**WORK REQUEST:** Repeat every line below exactly, word for word.
Segment Start: SUPPLIED DATA
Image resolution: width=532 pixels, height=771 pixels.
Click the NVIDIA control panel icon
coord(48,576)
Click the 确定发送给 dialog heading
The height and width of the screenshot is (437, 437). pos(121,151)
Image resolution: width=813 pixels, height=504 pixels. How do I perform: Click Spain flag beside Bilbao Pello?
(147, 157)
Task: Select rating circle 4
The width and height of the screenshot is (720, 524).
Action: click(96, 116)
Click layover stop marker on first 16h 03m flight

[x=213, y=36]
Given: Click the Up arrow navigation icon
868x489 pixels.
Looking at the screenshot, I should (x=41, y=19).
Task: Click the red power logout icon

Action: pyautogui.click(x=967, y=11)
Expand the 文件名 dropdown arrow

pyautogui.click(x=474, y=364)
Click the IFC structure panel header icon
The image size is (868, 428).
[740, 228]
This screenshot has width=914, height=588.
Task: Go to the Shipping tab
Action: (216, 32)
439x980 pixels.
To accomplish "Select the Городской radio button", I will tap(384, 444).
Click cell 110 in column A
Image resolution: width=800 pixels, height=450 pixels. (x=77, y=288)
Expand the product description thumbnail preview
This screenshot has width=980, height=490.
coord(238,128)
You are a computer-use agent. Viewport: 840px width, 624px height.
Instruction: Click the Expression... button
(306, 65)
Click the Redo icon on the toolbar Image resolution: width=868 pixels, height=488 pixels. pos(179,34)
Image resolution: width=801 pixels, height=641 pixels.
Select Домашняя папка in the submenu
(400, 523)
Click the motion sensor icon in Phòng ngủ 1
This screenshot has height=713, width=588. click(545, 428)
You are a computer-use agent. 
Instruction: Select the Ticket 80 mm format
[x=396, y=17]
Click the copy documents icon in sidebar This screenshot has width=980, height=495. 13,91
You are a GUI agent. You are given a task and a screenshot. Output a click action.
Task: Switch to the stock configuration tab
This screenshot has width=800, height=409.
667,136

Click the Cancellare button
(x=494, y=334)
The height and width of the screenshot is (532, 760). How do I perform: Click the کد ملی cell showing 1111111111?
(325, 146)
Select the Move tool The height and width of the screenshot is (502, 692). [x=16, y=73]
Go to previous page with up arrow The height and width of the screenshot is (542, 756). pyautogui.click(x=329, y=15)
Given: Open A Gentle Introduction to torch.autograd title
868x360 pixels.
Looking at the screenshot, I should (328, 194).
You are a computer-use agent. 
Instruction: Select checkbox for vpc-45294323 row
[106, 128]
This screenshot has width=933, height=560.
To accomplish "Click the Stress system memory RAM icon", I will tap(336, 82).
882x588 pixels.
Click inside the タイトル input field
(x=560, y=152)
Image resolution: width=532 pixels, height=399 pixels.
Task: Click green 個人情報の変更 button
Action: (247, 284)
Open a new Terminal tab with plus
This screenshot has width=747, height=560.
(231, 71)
Segment End: SUPPLIED DATA
**RESPONSE FOR THIS EXERCISE:**
Image resolution: width=532 pixels, height=771 pixels.
Click the NVIDIA control panel icon
coord(48,576)
Click the 确定发送给 dialog heading
The height and width of the screenshot is (437, 437). pos(121,151)
Image resolution: width=813 pixels, height=504 pixels. How do I perform: Click Spain flag beside Bilbao Pello?
(147, 157)
Task: Select rating circle 4
The width and height of the screenshot is (720, 524).
Action: click(96, 116)
Click layover stop marker on first 16h 03m flight

[x=213, y=36]
Given: Click the Up arrow navigation icon
868x489 pixels.
Looking at the screenshot, I should (x=41, y=19).
Task: Click the red power logout icon

Action: pyautogui.click(x=967, y=11)
Expand the 文件名 dropdown arrow

pyautogui.click(x=474, y=364)
Click the IFC structure panel header icon
The image size is (868, 428).
[740, 228]
This screenshot has width=914, height=588.
Task: Go to the Shipping tab
Action: (216, 32)
439x980 pixels.
To accomplish "Select the Городской radio button", I will tap(384, 444).
Click cell 110 in column A
Image resolution: width=800 pixels, height=450 pixels. (x=77, y=288)
Expand the product description thumbnail preview
This screenshot has width=980, height=490.
coord(238,128)
You are a computer-use agent. Viewport: 840px width, 624px height.
Instruction: Click the Expression... button
(306, 65)
Click the Redo icon on the toolbar Image resolution: width=868 pixels, height=488 pixels. pos(179,34)
Image resolution: width=801 pixels, height=641 pixels.
Select Домашняя папка in the submenu
(400, 523)
Click the motion sensor icon in Phòng ngủ 1
This screenshot has height=713, width=588. click(545, 428)
You are a computer-use agent. 
Instruction: Select the Ticket 80 mm format
[x=396, y=17]
Click the copy documents icon in sidebar This screenshot has width=980, height=495. 13,91
You are a GUI agent. You are given a task and a screenshot. Output a click action.
Task: Switch to the stock configuration tab
This screenshot has width=800, height=409.
667,136

Click the Cancellare button
(x=494, y=334)
The height and width of the screenshot is (532, 760). How do I perform: Click the کد ملی cell showing 1111111111?
(325, 146)
Select the Move tool The height and width of the screenshot is (502, 692). [x=16, y=73]
Go to previous page with up arrow The height and width of the screenshot is (542, 756). pyautogui.click(x=329, y=15)
Given: Open A Gentle Introduction to torch.autograd title
868x360 pixels.
Looking at the screenshot, I should (328, 194).
You are a computer-use agent. 
Instruction: Select checkbox for vpc-45294323 row
[106, 128]
This screenshot has width=933, height=560.
To accomplish "Click the Stress system memory RAM icon", I will tap(336, 82).
882x588 pixels.
Click inside the タイトル input field
(x=560, y=152)
Image resolution: width=532 pixels, height=399 pixels.
Task: Click green 個人情報の変更 button
Action: (247, 284)
Open a new Terminal tab with plus
This screenshot has width=747, height=560.
(231, 71)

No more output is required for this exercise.